活動レポート
- 相続/贈与/事業承継
非上場株式の相続税評価が大きく変わる?
~株式評価方法の見直しが議論されています~
中小企業の経営者にとって、事業承継や相続を考える際に重要となるのが「自社株式の評価」です。上場していない会社の株式には市場で取引される株価がないため、相続税や贈与税を計算する際には、財産評価基本通達に定められた方法によって株式の評価額を計算します。
現在、この非上場株式の評価方法について、大きな見直しが検討されています。
~現在の株式評価方法~
現行制度では、会社の規模などに応じて「類似業種比準方式」や「純資産価額方式」などを用いて株式を評価します。
類似業種比準方式では、上場している類似業種の株価を基礎として、評価対象会社の「配当」「利益」「純資産」の3つの要素を比較して株価を算定します。
一方、純資産価額方式では、会社が保有する資産や負債を相続税評価額に置き換え、会社の純資産を基礎として株価を算定します。
会社規模によってこれらの方式を使い分けるため、同じような財務内容の会社であっても、会社規模や評価方式によって株価に差が生じることがあります。
~新たに検討されている「残余利益方式」~
国税庁は2026年4月から「取引相場のない株式の評価に関する有識者会議」を開催し、評価方法の見直しを進めています。
2026年8月20日に開催された第5回会議では、現行の会社規模による区分や類似業種比準方式を廃止し、「残余利益方式」を基本とする具体的な見直し案が示されました。
残余利益方式とは、簡単にいえば、会社が持っている純資産だけではなく、「その会社が将来どれだけ利益を生み出す力を持っているか」も考慮して企業価値を評価する考え方です。
今回示された案では、直前期末の簿価純資産と過去数年間の利益などを基礎として評価する方向が検討されています。
~事業承継への影響も~
評価方法が変更されれば、会社によっては現在の評価方法と比べて自社株式の評価額が大きく変わる可能性があります。
特に、これまで類似業種比準方式を利用することで株価が比較的低く評価されていた会社については、評価額が上昇する可能性も考えられます。
自社株式の評価額が上昇すれば、相続や後継者への株式贈与に伴う税負担にも影響します。

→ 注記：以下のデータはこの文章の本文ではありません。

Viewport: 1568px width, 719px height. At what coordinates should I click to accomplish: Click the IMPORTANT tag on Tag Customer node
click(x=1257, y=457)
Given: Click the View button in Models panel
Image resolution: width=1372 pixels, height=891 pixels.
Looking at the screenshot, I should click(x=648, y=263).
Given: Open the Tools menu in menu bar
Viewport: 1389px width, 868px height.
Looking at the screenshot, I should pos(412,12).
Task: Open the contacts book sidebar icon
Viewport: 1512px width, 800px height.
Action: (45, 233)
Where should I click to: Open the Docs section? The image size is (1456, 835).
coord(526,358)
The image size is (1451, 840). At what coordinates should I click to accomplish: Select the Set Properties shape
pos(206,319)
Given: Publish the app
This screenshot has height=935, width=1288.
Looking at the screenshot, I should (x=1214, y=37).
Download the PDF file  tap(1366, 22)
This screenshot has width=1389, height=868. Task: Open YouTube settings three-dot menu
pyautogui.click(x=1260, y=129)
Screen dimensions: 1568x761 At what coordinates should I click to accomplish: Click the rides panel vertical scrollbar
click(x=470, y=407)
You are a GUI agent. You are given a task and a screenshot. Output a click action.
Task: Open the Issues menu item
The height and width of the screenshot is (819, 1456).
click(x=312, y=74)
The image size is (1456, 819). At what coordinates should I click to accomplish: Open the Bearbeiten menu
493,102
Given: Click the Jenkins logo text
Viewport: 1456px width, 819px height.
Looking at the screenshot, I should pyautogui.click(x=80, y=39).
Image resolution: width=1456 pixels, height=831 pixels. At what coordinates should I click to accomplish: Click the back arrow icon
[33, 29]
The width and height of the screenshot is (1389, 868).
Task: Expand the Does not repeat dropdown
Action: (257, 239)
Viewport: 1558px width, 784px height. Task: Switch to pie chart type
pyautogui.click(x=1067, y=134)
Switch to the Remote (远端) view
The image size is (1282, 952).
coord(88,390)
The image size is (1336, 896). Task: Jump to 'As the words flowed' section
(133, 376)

そのため、今後事業承継を予定している会社にとっては非常に重要な改正となる可能性があります。
なお、現時点ではまだ検討段階であり、最終的な評価方法が確定したわけではありません。
経営者の皆様にとって、自社株式は普段その「値段」を意識する機会が少ない財産です。
しかし、相続や事業承継が発生したときには大きな財産となることがあります。
「自社の株はいくらなのか」「将来、誰にどのように引き継ぐのか」を早めに確認しておくことが、円滑な事業承継の第一歩です。
広島パートナーズでは、今後も制度改正の動向を確認しながら、事業承継・相続についてサポートしてまいります。